La Russie a fustigé jeudi des déclarations "militaristes" après l'accord entre Kiev et ses alliés européens pour déployer une force multinationale en Ukraine après la fin du conflit, prévenant que toute présence militaire serait considérée comme une "cible légitime".
Dans cette première réaction depuis le sommet mardi à Paris entre Kiev et ses alliés pour sceller des garanties de sécurité à l'Ukraine, Moscou semble doucher les espoirs de succès des efforts diplomatiques qui se sont intensifiés depuis novembre sous l'impulsion du président américain Donald Trump.
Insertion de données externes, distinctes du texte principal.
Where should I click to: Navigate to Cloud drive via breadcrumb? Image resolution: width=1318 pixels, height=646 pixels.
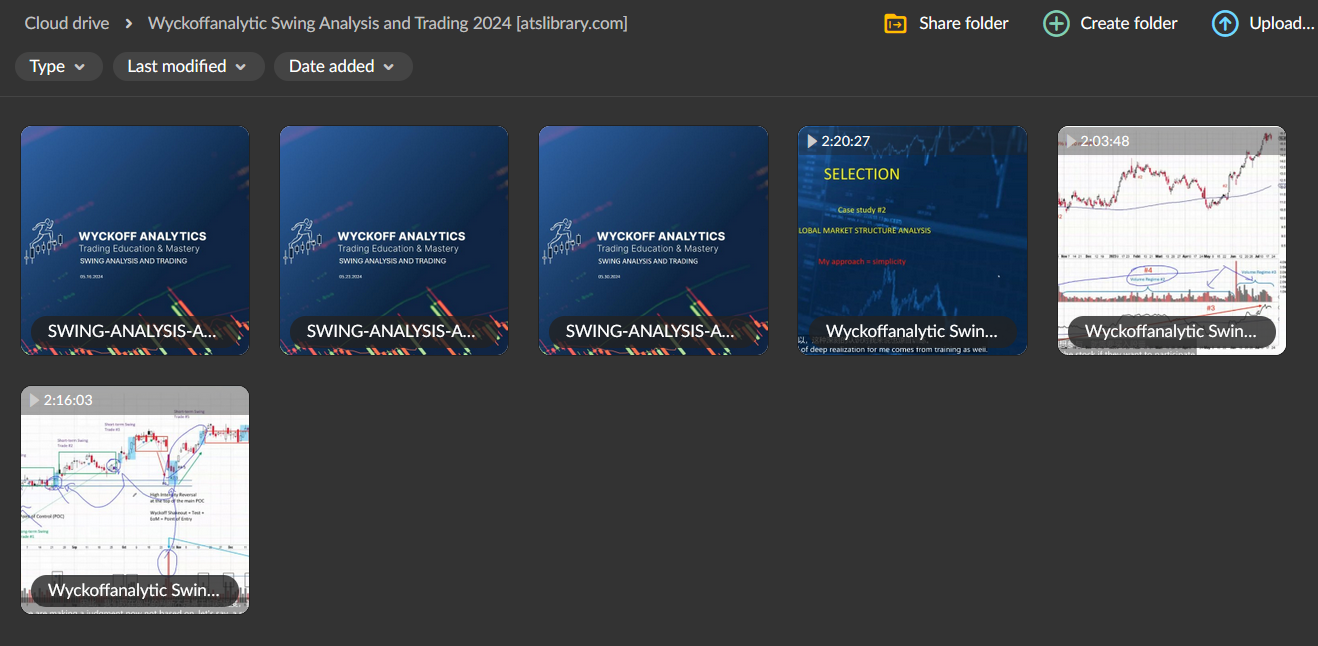[x=66, y=22]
"Les nouvelles déclarations militaristes de la soi-disant Coalition des volontaires et du régime de Kiev font d'eux un véritable 'axe de la guerre'", a indiqué la porte-parole de la diplomatie russe, Maria Zakharova.
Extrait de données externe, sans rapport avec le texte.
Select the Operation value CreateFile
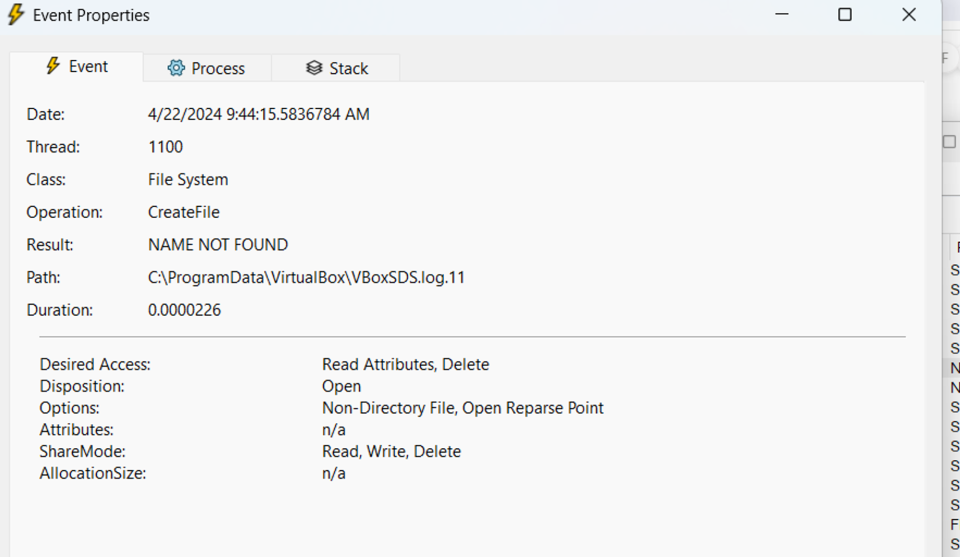 point(183,212)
Les 35 pays membres de la "Coalition des volontaires", essentiellement européens, se sont accordés mardi à Paris pour déployer une force multinationale en Ukraine et participer à la surveillance d'un potentiel cessez-le-feu sous "leadership" américain, une fois conclu un hypothétique accord avec la Russie.
Le Royaume-Uni et la France ont signé à cette occasion une déclaration d'intention avec l'Ukraine, dans laquelle ils se disent prêts à déployer des soldats britanniques et français pour maintenir la paix en cas de cessez-le-feu.
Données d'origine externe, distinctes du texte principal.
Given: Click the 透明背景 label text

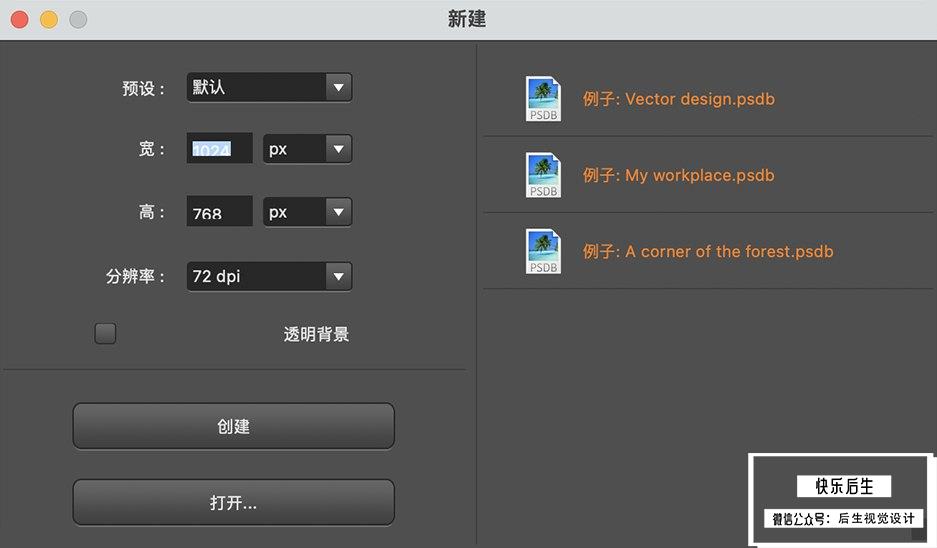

"Toutes ces unités et installations seront considérées comme des cibles militaires légitimes pour les forces armées de la Russie. Ces avertissements ont été répétés à plusieurs reprises au plus haut niveau et restent d'actualité", a déclaré Maria Zakharova.
La Russie a prévenu à plusieurs reprises que tout déploiement militaire en Ukraine constituait pour elle une ligne rouge.